-------- Entrées fournies --------

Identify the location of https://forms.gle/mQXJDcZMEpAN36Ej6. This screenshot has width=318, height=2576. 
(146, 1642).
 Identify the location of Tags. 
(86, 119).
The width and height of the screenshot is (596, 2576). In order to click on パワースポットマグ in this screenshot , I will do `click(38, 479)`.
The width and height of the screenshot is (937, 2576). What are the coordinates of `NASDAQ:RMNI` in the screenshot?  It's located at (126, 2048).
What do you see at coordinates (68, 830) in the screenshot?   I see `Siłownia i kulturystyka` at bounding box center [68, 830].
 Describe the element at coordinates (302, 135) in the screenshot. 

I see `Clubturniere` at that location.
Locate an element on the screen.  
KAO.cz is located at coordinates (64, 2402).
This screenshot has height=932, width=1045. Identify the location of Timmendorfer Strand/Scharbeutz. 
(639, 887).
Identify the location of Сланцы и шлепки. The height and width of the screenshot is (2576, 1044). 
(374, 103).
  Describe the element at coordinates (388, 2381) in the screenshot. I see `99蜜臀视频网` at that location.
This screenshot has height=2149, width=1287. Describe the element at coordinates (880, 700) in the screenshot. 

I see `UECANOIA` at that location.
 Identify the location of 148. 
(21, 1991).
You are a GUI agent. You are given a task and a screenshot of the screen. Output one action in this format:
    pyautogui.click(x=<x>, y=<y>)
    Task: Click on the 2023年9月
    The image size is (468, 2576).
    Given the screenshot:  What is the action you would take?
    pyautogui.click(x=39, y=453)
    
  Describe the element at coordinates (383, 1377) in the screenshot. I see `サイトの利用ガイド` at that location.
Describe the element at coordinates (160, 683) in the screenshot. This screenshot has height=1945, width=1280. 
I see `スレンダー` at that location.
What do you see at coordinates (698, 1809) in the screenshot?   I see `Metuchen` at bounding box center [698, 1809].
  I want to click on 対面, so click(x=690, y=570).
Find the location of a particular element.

--------

# Détails du problème:
Recopiez à l'identique les lignes du listing, depuis son début jusqu'à la ligne contenant « What do you see at coordinates (698, 1809) », celle-ci comprise.

# Bonne réponse:
Identify the location of https://forms.gle/mQXJDcZMEpAN36Ej6. This screenshot has width=318, height=2576. 
(146, 1642).
 Identify the location of Tags. 
(86, 119).
The width and height of the screenshot is (596, 2576). In order to click on パワースポットマグ in this screenshot , I will do `click(38, 479)`.
The width and height of the screenshot is (937, 2576). What are the coordinates of `NASDAQ:RMNI` in the screenshot?  It's located at (126, 2048).
What do you see at coordinates (68, 830) in the screenshot?   I see `Siłownia i kulturystyka` at bounding box center [68, 830].
 Describe the element at coordinates (302, 135) in the screenshot. 

I see `Clubturniere` at that location.
Locate an element on the screen.  
KAO.cz is located at coordinates (64, 2402).
This screenshot has height=932, width=1045. Identify the location of Timmendorfer Strand/Scharbeutz. 
(639, 887).
Identify the location of Сланцы и шлепки. The height and width of the screenshot is (2576, 1044). 
(374, 103).
  Describe the element at coordinates (388, 2381) in the screenshot. I see `99蜜臀视频网` at that location.
This screenshot has height=2149, width=1287. Describe the element at coordinates (880, 700) in the screenshot. 

I see `UECANOIA` at that location.
 Identify the location of 148. 
(21, 1991).
You are a GUI agent. You are given a task and a screenshot of the screen. Output one action in this format:
    pyautogui.click(x=<x>, y=<y>)
    Task: Click on the 2023年9月
    The image size is (468, 2576).
    Given the screenshot:  What is the action you would take?
    pyautogui.click(x=39, y=453)
    
  Describe the element at coordinates (383, 1377) in the screenshot. I see `サイトの利用ガイド` at that location.
Describe the element at coordinates (160, 683) in the screenshot. This screenshot has height=1945, width=1280. 
I see `スレンダー` at that location.
What do you see at coordinates (698, 1809) in the screenshot?   I see `Metuchen` at bounding box center [698, 1809].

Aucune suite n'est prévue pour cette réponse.